[Stored items]
-- Opening Marker --

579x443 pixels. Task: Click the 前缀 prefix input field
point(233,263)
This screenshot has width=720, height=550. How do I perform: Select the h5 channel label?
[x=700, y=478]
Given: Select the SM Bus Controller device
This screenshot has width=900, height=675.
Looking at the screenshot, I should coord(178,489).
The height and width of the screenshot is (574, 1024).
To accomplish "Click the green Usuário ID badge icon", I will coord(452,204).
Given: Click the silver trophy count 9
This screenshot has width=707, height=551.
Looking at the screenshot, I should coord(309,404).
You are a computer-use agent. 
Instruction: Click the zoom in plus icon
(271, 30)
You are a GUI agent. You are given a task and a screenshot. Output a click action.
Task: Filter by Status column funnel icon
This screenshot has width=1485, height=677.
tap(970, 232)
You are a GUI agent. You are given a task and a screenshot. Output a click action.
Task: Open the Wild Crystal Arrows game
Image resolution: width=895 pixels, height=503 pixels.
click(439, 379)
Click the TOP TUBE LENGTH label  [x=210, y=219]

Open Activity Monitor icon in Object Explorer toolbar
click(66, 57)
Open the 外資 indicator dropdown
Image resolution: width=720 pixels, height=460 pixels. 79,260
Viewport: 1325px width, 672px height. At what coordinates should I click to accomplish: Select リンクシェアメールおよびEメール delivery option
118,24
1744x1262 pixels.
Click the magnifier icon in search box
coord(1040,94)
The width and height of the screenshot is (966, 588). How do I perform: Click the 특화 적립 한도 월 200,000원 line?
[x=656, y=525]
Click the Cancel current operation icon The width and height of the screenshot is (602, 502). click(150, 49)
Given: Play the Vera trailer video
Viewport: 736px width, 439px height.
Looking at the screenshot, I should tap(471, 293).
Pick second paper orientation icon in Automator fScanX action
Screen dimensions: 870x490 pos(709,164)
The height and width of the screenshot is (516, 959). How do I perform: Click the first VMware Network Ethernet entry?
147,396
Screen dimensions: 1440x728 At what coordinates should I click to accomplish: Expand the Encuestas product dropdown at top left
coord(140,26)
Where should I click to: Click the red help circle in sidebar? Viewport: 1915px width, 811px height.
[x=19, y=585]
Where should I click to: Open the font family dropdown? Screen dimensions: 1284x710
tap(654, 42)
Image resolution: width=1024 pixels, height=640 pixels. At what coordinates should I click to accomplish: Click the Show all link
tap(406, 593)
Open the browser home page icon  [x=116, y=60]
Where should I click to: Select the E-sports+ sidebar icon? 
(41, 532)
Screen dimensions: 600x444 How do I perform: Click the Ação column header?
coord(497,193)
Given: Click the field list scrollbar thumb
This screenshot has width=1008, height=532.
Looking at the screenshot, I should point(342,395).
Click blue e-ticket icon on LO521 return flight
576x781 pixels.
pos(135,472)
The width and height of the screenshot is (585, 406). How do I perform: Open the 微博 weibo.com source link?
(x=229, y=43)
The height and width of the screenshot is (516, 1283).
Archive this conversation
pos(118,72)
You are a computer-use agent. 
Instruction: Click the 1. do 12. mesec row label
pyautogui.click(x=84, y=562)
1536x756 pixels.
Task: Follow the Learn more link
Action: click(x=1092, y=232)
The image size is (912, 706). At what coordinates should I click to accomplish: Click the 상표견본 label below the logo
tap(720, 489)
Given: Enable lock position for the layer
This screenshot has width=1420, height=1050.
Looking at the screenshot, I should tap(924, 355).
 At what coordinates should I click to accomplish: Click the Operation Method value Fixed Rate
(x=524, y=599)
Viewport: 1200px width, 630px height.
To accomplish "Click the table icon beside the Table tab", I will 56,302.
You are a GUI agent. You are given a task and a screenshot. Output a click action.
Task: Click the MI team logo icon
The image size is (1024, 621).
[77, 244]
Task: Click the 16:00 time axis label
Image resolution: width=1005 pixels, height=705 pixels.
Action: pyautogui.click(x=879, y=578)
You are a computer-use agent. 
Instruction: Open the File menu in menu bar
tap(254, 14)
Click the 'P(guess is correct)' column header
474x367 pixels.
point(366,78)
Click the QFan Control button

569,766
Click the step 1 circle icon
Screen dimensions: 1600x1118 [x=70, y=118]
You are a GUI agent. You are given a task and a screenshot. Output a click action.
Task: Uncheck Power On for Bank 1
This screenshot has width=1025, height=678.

-- Closing Marker --

Please write out the entries exactly, keeping every line intact.

__TASK SOLUTION__.
579x443 pixels. Task: Click the 前缀 prefix input field
point(233,263)
This screenshot has width=720, height=550. How do I perform: Select the h5 channel label?
[x=700, y=478]
Given: Select the SM Bus Controller device
This screenshot has width=900, height=675.
Looking at the screenshot, I should coord(178,489).
The height and width of the screenshot is (574, 1024).
To accomplish "Click the green Usuário ID badge icon", I will coord(452,204).
Given: Click the silver trophy count 9
This screenshot has width=707, height=551.
Looking at the screenshot, I should coord(309,404).
You are a computer-use agent. 
Instruction: Click the zoom in plus icon
(271, 30)
You are a GUI agent. You are given a task and a screenshot. Output a click action.
Task: Filter by Status column funnel icon
This screenshot has width=1485, height=677.
tap(970, 232)
You are a GUI agent. You are given a task and a screenshot. Output a click action.
Task: Open the Wild Crystal Arrows game
Image resolution: width=895 pixels, height=503 pixels.
click(439, 379)
Click the TOP TUBE LENGTH label  [x=210, y=219]

Open Activity Monitor icon in Object Explorer toolbar
click(66, 57)
Open the 外資 indicator dropdown
Image resolution: width=720 pixels, height=460 pixels. 79,260
Viewport: 1325px width, 672px height. At what coordinates should I click to accomplish: Select リンクシェアメールおよびEメール delivery option
118,24
1744x1262 pixels.
Click the magnifier icon in search box
coord(1040,94)
The width and height of the screenshot is (966, 588). How do I perform: Click the 특화 적립 한도 월 200,000원 line?
[x=656, y=525]
Click the Cancel current operation icon The width and height of the screenshot is (602, 502). click(150, 49)
Given: Play the Vera trailer video
Viewport: 736px width, 439px height.
Looking at the screenshot, I should tap(471, 293).
Pick second paper orientation icon in Automator fScanX action
Screen dimensions: 870x490 pos(709,164)
The height and width of the screenshot is (516, 959). How do I perform: Click the first VMware Network Ethernet entry?
147,396
Screen dimensions: 1440x728 At what coordinates should I click to accomplish: Expand the Encuestas product dropdown at top left
coord(140,26)
Where should I click to: Click the red help circle in sidebar? Viewport: 1915px width, 811px height.
[x=19, y=585]
Where should I click to: Open the font family dropdown? Screen dimensions: 1284x710
tap(654, 42)
Image resolution: width=1024 pixels, height=640 pixels. At what coordinates should I click to accomplish: Click the Show all link
tap(406, 593)
Open the browser home page icon  [x=116, y=60]
Where should I click to: Select the E-sports+ sidebar icon? 
(41, 532)
Screen dimensions: 600x444 How do I perform: Click the Ação column header?
coord(497,193)
Given: Click the field list scrollbar thumb
This screenshot has width=1008, height=532.
Looking at the screenshot, I should point(342,395).
Click blue e-ticket icon on LO521 return flight
576x781 pixels.
pos(135,472)
The width and height of the screenshot is (585, 406). How do I perform: Open the 微博 weibo.com source link?
(x=229, y=43)
The height and width of the screenshot is (516, 1283).
Archive this conversation
pos(118,72)
You are a computer-use agent. 
Instruction: Click the 1. do 12. mesec row label
pyautogui.click(x=84, y=562)
1536x756 pixels.
Task: Follow the Learn more link
Action: click(x=1092, y=232)
The image size is (912, 706). At what coordinates should I click to accomplish: Click the 상표견본 label below the logo
tap(720, 489)
Given: Enable lock position for the layer
This screenshot has width=1420, height=1050.
Looking at the screenshot, I should tap(924, 355).
 At what coordinates should I click to accomplish: Click the Operation Method value Fixed Rate
(x=524, y=599)
Viewport: 1200px width, 630px height.
To accomplish "Click the table icon beside the Table tab", I will 56,302.
You are a GUI agent. You are given a task and a screenshot. Output a click action.
Task: Click the MI team logo icon
The image size is (1024, 621).
[77, 244]
Task: Click the 16:00 time axis label
Image resolution: width=1005 pixels, height=705 pixels.
Action: pyautogui.click(x=879, y=578)
You are a computer-use agent. 
Instruction: Open the File menu in menu bar
tap(254, 14)
Click the 'P(guess is correct)' column header
474x367 pixels.
point(366,78)
Click the QFan Control button

569,766
Click the step 1 circle icon
Screen dimensions: 1600x1118 [x=70, y=118]
You are a GUI agent. You are given a task and a screenshot. Output a click action.
Task: Uncheck Power On for Bank 1
This screenshot has width=1025, height=678.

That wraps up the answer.